Comparing acrylic stucco and traditional stucco is a good thing to talk about because there is a lot of confusion about the topic, due to a number of different things like multiple names for both types, different materials that are used, the price of the material and the labor involved… You get the picture.

There are a few key differences to each material and laying them out side-by-side will make it much easier to see the differences. Let’s go over some of the basics and by the end of the article you will have a much better understanding of what each type of material is capable of and what you would like to put on your own home.

What Other Names Do They Have?

Acrylic Stucco Finish: 

Acrylic stucco can also be referred to as synthetic stucco, elastomeric stucco finish and can also be described by their product name instead. Stucco manufacturers have special names for their synthetic stucco products and will be referred to by that specific name sometimes, but all the products have similar properties and fall into this general category of finish material.

Traditional Stucco Finish:

Traditional stucco finishes are called by many names like: classic stucco, hard coat stucco, cement stucco finish, hard coat finish, etc.  Like synthetic/acrylic stucco, manufacturer’s have special products that will have specific names associated with that product, but it is a cement based finish and has the same basic ingredients that all of the finish materials share.

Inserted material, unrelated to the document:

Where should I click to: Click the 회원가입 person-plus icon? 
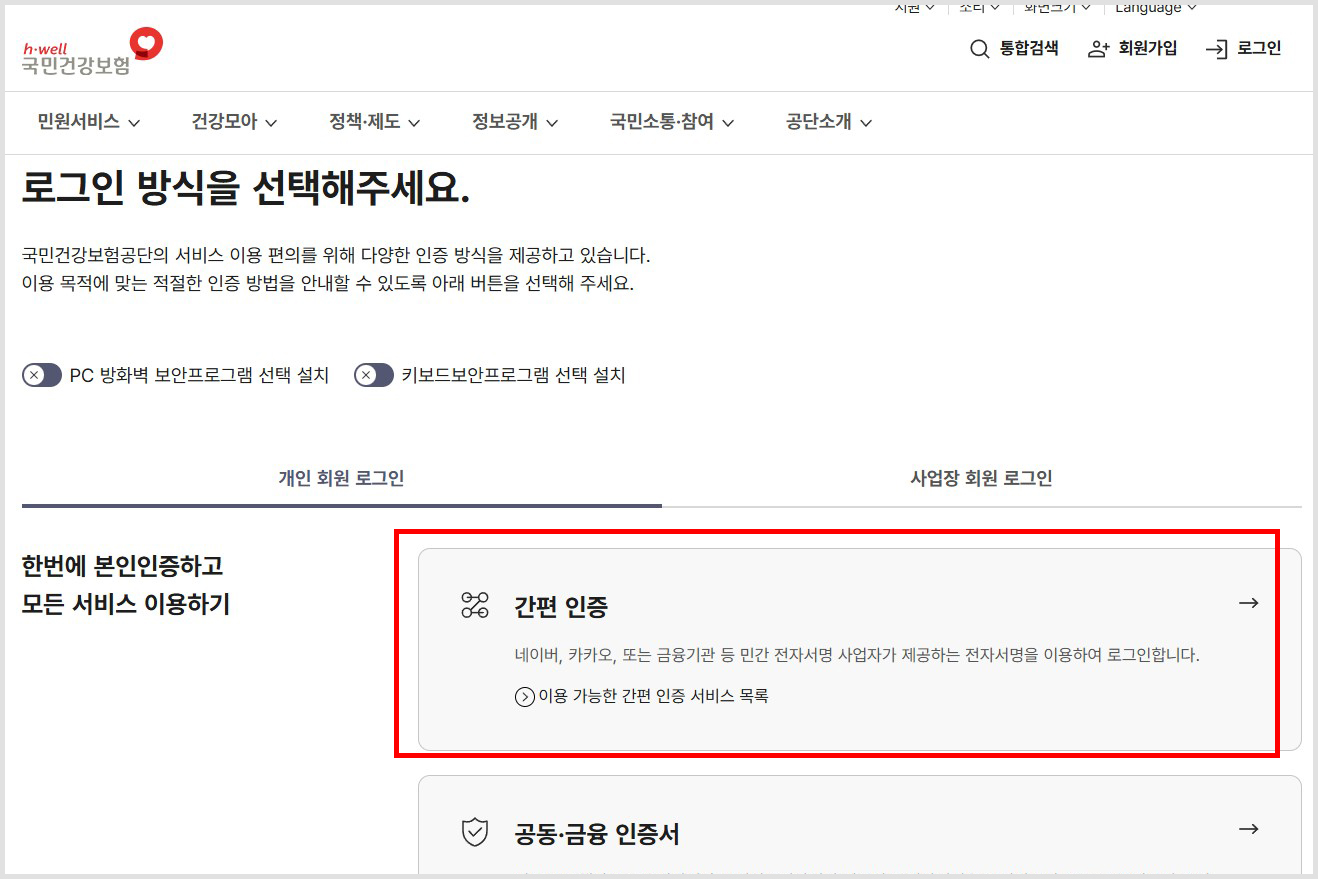tap(1097, 48)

What Are They Made From? (Ingredients)

Differences In Ingredients

Acrylic Stucco Finish: 

Polymers: Acrylic stucco is known for its flexibility and variety of color options and is a synthetic material that combines acrylic polymers with other ingredients, that creates a durable and versatile product. These acrylic polymers are essentially plastic resins that provide the material with its characteristic flexibility, allowing it to withstand minor structural shifts and temperature changes without cracking. 

Aggregates: In addition to acrylic polymers, this type of stucco often includes aggregates, which are usually made of some sort of crushed stone like quartz or marble, and pigments are mixed in to provide the endless color options. The inclusion of fungicides and other additives enhances the material's resistance to issues that can come up like cracking, mold and mildew growth, etc.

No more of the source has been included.